Headlining at the end of the evening was Jockamo, a collection of musicians with diverse backgrounds having more fun than should be allowed playing great Zydeco, reggae, and blues. Jockamo is fronted by veteran vocalist Jeri Yaussi and accordion guru Richard Johnson. Bringing a bit of the rockin’ bayou to Denver, they kept the waning audience in earshot until the end, clapping and ba-hooing for more.
Day two was hotter, smellier, and more crowded. Craft sales were brusque as people came prepared to buy everything from napalm-quality salsa to huge watercolor paintings.
Mary Beth Abella
As the sun kept watch directly overhead, Mary Beth Abella and her band took the Cricket stage by storm. Fans shouted from the few patches of shade as they rocked. Mary Beth’s catchy, complex songwriting is a little Alanis with a shred of Shawn Colvin, but darker and subtler. She surrounded herself with talented musicians on electric guitar, drums, and her brother on bass.
By the time Wendy Woo began to play, a very hot, dehydrated crowd had gathered to cheer her on. Hard core fans danced down front while others watched up to a block away. Music from her new release, Gonna Wear Red, sparked many a new fan to talk to the friendly folk rocker after the set and she sold an entire box of CDs.

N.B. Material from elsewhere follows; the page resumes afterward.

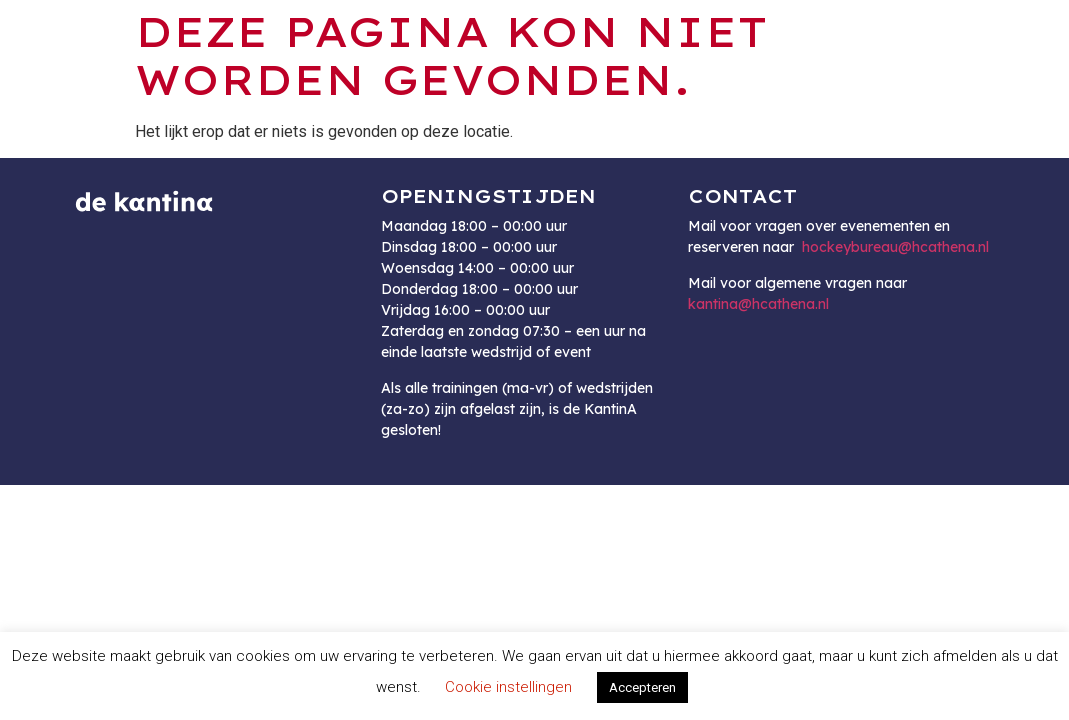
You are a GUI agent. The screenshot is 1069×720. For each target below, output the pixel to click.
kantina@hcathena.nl (758, 304)
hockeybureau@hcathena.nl (895, 247)
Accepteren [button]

Vocalist and percussionist MaggieJack played at the acoustic stage. Their Latin-beat rock was fun and danceable, and lead vocalist Lisa laughed and joked with the audience. Liz Clark also made an appearance at that stage, cramming her band under the tent for a spirited set. She travels between the electric guitar and her keyboard like she’s been doing it all 21 years of her life.
Towards the end of the day, Katelyen Benton and her band, all high school age, impressed the gathered crowd with their talent and energy. From Salida, CO, they make it to Denver once a month in the summer, when school is not in session. Their sophisticated rock sound with reggae and jazz influence shows off Katelyn’s powerful, fearless voice. They played a couple covers to get people in the mood, then launched keyboardist Katelyn’s originals off their album.